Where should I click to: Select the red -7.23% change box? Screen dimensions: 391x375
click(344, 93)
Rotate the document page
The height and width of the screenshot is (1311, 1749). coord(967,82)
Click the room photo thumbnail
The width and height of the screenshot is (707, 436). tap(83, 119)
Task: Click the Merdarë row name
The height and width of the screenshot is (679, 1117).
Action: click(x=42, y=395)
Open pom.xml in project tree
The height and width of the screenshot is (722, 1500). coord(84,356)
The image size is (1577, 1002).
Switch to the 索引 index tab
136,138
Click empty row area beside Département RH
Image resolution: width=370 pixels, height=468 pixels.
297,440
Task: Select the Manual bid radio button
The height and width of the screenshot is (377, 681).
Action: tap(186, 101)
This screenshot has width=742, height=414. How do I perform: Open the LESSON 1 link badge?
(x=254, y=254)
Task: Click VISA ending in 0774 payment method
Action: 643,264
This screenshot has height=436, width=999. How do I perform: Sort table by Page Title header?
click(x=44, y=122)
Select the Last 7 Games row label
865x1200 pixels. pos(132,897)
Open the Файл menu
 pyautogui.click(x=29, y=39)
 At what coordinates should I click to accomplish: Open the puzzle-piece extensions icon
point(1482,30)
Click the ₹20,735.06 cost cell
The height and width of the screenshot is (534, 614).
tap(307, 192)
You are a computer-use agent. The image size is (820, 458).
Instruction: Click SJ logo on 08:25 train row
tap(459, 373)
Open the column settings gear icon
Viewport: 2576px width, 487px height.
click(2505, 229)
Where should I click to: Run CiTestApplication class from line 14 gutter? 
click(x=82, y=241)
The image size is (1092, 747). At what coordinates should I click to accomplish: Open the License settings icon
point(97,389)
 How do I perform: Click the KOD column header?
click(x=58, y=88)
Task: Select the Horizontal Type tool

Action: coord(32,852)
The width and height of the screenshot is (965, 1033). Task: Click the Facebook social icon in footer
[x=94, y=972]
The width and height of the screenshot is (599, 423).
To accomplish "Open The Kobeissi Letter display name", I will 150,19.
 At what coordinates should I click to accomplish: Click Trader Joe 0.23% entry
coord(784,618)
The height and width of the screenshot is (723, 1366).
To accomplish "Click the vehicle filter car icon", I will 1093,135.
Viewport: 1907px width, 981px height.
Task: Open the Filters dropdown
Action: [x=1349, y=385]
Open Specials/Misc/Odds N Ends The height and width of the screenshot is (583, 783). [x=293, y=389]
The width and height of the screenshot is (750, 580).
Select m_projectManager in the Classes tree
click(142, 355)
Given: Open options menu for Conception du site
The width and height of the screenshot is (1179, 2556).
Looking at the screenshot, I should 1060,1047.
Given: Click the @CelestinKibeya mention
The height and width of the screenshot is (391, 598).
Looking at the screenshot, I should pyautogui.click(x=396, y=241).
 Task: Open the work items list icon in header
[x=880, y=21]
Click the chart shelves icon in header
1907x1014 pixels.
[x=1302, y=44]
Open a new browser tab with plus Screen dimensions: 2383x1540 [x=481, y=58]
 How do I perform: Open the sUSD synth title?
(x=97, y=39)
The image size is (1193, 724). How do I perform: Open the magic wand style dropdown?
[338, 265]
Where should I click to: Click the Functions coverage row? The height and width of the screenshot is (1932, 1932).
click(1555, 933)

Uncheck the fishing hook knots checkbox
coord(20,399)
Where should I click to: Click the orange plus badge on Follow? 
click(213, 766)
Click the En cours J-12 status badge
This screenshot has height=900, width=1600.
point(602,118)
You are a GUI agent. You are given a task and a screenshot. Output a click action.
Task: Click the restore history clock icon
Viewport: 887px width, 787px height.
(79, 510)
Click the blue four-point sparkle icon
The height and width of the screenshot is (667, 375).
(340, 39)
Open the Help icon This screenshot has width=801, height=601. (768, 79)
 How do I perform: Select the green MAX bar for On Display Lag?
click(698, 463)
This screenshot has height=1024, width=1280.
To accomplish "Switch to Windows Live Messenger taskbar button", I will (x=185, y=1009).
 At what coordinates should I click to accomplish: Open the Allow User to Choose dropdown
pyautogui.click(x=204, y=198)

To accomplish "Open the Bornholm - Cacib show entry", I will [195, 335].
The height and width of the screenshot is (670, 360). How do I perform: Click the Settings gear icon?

----

> _Exercise brief_
Quote the records exactly as they appear, beginning with the line containing "This screenshot has height=1024, width=1280." and continuing through the end of the records.

> _Exercise solution_
This screenshot has height=1024, width=1280.
To accomplish "Switch to Windows Live Messenger taskbar button", I will (x=185, y=1009).
 At what coordinates should I click to accomplish: Open the Allow User to Choose dropdown
pyautogui.click(x=204, y=198)

To accomplish "Open the Bornholm - Cacib show entry", I will [195, 335].
The height and width of the screenshot is (670, 360). How do I perform: Click the Settings gear icon?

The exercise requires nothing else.